◆ Selected text:
——

Suburban Overlander #6: Roof Rack & Lights
While the next logical thing to tackle on this build would be the interior bed platform and cabinetry, I don't always run on logic.
I was frustrated that I've owned this truck for nearly a year already and, even though I've spent hours sweating on it, it didn't look much different. At overlanding meetups it just looked like I chose the wrong parking spot.
So I decided a more overland-y roof rack was in order.
There are aftermarket options. And they are pretty nice, using the full length of the roof, all aluminum, etc.
But at a $1800 price tag.
I wanted to see if I could get all or most of that functionality and appearance but spend less. This is no Toyota or Jeep, you understand...:)
Roof Rack Goals
My initial goals were to:
- Make more of the roof length usable
- Have more of a platform that's more flexible than just a couple of crossbars
- Have space for solar, awning, shower room
- Also have space for a cargo box of some flavor that would store an inflatable kayak and the associated gear
- Give the truck a more off-road appearance
- Add places for additional lighting
- Be reconfigurable if need be
Starting Point
As equipped, the stock rack is pretty horrible - especially considering this is a 3/4 ton truck. I guess after giving the 2500 series Suburban a beefier frame, rear leaf springs, higher displacement engine, beefier transmission, and better axles, they figured you'd just tow what you couldn't carry.

——

◆ Actions to take:
- a) Retype everything in the roof rack post from "Suburban Overlander #6: Roof" down to "all aluminum, etc.".
- b) Continue the Suburban roof rack post from the point where it stops.
The items that follow are not needed here.

——

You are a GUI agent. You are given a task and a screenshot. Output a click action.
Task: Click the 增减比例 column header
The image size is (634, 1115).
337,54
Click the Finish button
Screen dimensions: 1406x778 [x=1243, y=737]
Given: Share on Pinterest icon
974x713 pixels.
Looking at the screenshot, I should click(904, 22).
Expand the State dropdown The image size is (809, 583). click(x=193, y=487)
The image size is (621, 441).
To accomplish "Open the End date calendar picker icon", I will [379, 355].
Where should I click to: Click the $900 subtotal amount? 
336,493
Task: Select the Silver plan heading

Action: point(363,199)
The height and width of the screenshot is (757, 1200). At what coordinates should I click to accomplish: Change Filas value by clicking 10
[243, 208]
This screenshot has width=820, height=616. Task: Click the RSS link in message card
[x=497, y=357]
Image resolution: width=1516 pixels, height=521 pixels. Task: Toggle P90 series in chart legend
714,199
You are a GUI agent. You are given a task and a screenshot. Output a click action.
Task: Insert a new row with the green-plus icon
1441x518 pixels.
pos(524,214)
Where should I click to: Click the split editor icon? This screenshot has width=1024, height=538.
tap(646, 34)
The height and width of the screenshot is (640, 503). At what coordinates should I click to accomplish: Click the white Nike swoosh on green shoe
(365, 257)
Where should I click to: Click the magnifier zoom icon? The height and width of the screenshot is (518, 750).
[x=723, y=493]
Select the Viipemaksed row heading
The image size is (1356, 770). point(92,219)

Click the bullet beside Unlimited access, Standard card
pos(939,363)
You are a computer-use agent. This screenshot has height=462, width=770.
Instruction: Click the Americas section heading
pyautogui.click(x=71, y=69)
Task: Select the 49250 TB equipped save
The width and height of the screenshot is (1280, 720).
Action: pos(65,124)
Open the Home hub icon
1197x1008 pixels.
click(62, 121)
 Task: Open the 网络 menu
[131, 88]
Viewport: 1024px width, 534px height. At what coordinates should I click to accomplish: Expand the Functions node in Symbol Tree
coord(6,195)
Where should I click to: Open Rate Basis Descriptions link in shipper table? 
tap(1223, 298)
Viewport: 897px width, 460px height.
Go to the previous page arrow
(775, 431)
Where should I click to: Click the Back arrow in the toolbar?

——

◆ The responses:
- a)
Suburban Overlander #6: Roof Rack & Lights
While the next logical thing to tackle on this build would be the interior bed platform and cabinetry, I don't always run on logic.
I was frustrated that I've owned this truck for nearly a year already and, even though I've spent hours sweating on it, it didn't look much different. At overlanding meetups it just looked like I chose the wrong parking spot.
So I decided a more overland-y roof rack was in order.
There are aftermarket options. And they are pretty nice, using the full length of the roof, all aluminum, etc.

- b)
The rack doesn't even sit high enough to allow you to carry a wide piece of lumber without rubbing on the crowned roof.
After I removed it I couldn't believe how lightweight it was. I actually think they intended you to put items within the rack, sitting directly on the roof instead.
Z71 Base
A common mod for 2500 Suburban owners of this 00-07 generation is to find a roof rack from a 1/2 ton model that came optioned as a Z71. The Z71 package added a rear locker, skidplates, larger and different wheels, leather seats, etc.
It also came with an actually-functional roof rack. The Z71 rack is beefier and sits higher off the truck roof, allowing for a flat/wide item to lay across the rack without touching the roof.
The rack even has a rear roller-bar to aid in loading long items from the back.
And the Z71 is a direct bolt-on upgrade for a 2500 Suburban.
I didn't initially love the look of it. The rear corners always looked too big and kinda doofy. But then I found out the factory intended to put lights there - before the highway safety commission stepped in and killed the idea.
By adding lights to those corners the size now makes sense to my eye and I don't mind the look.
2500 owners often find Z71 racks dirt-cheap on Facebook Marketplace. I thought I had as well, but the seller flaked out. I ended up using Car-Part.com and found a rack at a junkyard in Minnesota willing to ship.
I paid more, of course. While the Z71 rack still isn't heavy, it's bulky.
And two of the crossbars were unexpectedly rusty. But they seemed solid enough, so I recovered them as best I could and gave everything a fresh coat of paint.
Makerpipe Platform V1
With the upgraded rack in place, my next goal was to create a platform to install on top of it.
I'd looked at using 80/20 aluminum but once I started adding up the costs it was too much - I might as well have just bought the complete aftermarket rack.
Somewhere I came across the Makerpipe products. They sell a series of connectors to create structures from common EMT conduit. I planned out and measured a full-length platform and ordered supplies.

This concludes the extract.